The day-of-rest law entitles workers at factories, restaurants, hotels, movie theaters and private hospitals to take off Saturday or Sunday _ whatever their chosen day of worship _ if they so desire.
Business that do not abide by their employees' wishes can be fined up to $500 for each offense. Also, an employer that forces an employee to work on a day of rest can be made to pay triple the worker's regular wages.
Dominion Resources, Virginia's main electricity utility, Smithfield Packing, one of the nation's largest meat producers, International Paper and others argued that the provision was unconstitutional because it specified particular days off for religious purposes.
They also argued that the measure violates a passage in the Virginia Constitution that says a bill can deal with only one purpose, clearly stated in the title of the legislation.
The companies said the law would cripple Smithfield's ability to meet its timetables for processing and shipping fresh meat, and could threaten the state's power supply.

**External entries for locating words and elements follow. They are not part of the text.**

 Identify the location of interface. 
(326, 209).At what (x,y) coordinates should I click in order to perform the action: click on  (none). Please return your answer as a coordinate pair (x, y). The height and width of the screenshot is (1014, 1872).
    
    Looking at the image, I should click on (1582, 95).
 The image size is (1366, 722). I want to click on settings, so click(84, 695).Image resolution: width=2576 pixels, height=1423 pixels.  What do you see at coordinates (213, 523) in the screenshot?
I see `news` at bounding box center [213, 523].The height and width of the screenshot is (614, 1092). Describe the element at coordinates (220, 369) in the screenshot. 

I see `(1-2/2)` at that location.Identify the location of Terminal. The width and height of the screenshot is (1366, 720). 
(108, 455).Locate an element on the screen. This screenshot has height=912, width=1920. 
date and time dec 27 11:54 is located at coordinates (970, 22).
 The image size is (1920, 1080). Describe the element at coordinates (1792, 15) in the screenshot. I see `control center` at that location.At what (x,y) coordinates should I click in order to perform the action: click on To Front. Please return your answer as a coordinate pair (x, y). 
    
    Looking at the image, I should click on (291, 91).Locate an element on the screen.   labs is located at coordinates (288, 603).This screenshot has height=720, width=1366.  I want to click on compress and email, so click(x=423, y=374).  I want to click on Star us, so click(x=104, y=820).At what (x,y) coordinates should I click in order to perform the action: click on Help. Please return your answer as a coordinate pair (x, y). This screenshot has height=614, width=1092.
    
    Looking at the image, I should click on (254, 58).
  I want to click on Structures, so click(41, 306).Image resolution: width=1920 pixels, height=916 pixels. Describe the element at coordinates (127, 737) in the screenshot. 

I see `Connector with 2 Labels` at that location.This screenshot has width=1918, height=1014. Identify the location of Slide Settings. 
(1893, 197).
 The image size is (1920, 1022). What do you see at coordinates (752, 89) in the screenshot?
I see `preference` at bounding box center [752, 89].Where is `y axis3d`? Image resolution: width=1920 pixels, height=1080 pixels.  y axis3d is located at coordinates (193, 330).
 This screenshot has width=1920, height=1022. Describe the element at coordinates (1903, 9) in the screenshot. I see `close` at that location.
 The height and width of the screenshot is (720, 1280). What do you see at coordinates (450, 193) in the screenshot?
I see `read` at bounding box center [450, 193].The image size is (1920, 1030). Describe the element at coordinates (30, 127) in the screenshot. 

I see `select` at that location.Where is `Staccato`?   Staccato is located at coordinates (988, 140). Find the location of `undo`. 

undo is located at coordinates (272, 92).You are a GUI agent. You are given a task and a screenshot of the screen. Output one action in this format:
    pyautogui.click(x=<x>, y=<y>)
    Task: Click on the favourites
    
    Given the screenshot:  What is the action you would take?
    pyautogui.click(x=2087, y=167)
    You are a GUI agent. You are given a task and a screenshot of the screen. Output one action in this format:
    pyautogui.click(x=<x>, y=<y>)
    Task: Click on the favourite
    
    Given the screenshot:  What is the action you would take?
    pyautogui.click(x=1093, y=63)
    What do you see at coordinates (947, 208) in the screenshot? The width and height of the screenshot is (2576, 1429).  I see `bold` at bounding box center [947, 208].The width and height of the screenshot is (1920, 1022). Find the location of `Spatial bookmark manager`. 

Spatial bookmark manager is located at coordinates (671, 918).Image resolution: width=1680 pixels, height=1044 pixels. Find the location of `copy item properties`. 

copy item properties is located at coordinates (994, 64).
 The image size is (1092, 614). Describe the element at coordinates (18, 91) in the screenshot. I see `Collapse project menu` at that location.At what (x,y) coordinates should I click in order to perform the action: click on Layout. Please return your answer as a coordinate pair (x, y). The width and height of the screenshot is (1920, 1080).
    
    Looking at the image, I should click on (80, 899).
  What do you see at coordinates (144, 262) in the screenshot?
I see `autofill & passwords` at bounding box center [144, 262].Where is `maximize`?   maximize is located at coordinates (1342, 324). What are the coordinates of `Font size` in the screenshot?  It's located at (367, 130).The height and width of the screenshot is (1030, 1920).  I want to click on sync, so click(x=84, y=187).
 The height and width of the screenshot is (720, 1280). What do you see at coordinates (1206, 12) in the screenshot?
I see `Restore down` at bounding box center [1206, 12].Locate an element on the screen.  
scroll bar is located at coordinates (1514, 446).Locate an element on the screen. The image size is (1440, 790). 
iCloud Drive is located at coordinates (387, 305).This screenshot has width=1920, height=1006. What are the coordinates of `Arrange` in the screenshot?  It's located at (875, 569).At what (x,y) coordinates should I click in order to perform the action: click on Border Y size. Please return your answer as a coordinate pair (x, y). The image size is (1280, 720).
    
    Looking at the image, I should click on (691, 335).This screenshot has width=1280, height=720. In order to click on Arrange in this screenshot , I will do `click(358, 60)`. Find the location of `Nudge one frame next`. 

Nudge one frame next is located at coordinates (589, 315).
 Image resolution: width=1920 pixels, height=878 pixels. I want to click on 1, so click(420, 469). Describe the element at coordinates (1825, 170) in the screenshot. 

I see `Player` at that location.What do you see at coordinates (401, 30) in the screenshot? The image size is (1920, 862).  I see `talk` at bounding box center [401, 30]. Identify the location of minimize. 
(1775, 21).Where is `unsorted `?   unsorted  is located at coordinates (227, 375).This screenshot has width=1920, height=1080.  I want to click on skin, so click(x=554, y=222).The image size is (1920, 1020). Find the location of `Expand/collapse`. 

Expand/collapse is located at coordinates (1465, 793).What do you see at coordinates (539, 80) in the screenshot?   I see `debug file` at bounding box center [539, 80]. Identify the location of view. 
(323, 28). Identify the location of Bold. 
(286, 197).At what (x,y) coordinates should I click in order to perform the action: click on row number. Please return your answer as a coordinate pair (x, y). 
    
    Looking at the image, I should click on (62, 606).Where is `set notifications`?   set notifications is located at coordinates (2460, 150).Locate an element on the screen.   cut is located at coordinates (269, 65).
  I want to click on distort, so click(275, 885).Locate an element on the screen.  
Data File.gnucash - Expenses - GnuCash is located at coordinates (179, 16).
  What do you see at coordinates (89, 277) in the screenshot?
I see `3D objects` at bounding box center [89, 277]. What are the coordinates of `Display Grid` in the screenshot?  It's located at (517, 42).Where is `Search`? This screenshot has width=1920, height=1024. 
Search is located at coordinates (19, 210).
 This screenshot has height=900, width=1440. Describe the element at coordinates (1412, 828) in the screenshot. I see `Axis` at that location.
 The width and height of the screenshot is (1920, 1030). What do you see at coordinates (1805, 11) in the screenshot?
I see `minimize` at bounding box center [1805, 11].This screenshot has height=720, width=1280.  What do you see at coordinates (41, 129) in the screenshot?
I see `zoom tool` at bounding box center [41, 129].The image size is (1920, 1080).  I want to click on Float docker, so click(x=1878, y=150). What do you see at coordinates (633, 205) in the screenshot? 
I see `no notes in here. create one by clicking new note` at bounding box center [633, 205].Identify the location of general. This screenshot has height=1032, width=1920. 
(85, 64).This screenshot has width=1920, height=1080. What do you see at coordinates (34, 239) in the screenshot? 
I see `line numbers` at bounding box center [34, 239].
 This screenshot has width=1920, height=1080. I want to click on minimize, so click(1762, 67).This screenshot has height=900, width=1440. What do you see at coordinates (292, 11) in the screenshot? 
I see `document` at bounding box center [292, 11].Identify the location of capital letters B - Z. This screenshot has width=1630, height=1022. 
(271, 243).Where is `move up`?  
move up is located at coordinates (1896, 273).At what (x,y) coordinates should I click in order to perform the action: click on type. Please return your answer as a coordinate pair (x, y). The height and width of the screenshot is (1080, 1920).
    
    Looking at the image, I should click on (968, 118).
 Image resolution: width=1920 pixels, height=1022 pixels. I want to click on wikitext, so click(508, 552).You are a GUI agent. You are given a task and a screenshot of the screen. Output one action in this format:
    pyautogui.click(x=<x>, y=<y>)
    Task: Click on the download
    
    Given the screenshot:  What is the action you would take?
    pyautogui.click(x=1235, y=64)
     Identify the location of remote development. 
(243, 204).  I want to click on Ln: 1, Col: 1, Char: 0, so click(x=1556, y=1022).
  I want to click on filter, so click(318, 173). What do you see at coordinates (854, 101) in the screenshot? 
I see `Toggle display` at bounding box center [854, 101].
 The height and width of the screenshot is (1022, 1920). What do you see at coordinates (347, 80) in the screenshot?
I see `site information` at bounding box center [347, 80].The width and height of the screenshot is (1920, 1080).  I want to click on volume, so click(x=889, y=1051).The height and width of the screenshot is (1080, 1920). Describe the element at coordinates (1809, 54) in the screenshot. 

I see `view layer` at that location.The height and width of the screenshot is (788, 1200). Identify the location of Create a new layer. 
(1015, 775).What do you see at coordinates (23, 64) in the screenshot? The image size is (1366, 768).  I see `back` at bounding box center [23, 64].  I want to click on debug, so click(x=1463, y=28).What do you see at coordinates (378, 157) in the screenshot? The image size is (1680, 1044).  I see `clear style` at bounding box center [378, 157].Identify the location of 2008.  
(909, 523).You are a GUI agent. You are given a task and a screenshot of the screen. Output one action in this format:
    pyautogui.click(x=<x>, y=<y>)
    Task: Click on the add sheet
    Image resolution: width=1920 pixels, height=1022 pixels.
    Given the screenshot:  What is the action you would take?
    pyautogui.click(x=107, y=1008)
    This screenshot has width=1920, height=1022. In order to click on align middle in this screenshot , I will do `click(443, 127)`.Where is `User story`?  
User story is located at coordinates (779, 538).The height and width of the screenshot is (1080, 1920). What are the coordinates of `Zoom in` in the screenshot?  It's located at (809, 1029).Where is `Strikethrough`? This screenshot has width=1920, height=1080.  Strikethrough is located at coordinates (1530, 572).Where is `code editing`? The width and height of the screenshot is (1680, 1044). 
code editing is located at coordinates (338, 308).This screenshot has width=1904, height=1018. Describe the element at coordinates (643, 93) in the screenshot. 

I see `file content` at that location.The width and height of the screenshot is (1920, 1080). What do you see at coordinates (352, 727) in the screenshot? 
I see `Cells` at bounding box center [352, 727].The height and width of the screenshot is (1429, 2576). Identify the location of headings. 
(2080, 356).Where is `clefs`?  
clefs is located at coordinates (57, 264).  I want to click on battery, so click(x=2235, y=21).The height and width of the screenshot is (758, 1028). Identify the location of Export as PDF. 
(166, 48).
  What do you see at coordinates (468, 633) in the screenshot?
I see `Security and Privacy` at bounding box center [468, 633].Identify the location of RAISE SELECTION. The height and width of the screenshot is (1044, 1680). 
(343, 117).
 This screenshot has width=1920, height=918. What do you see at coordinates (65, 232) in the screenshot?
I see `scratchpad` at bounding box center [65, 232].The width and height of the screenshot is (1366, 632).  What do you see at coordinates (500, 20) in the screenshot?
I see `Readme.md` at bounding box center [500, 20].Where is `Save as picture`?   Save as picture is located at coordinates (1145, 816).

"We have power stations, operations centers. We perform reliable services that are important to the state's economy. We'd just like a little common sense in play here to get us back to the status quo that existed before yesterday," Dominion Resources spokesman Jim Norvelle said.
However, he said none of the utility's 9,100 Virginia employees had tried to invoke the law.
The judge blocked the law, but added, "The legislative process, like the judicial process, is sacred. To say, `We didn't mean to do it and the court needs to come in and fix it,' well, it's not as simple as that."
Legislative leaders are considering a special session to fix the law.
Businesses began scrambling this week after they learned of the mistake, desperate to make sure their holiday weekend operations were not disrupted.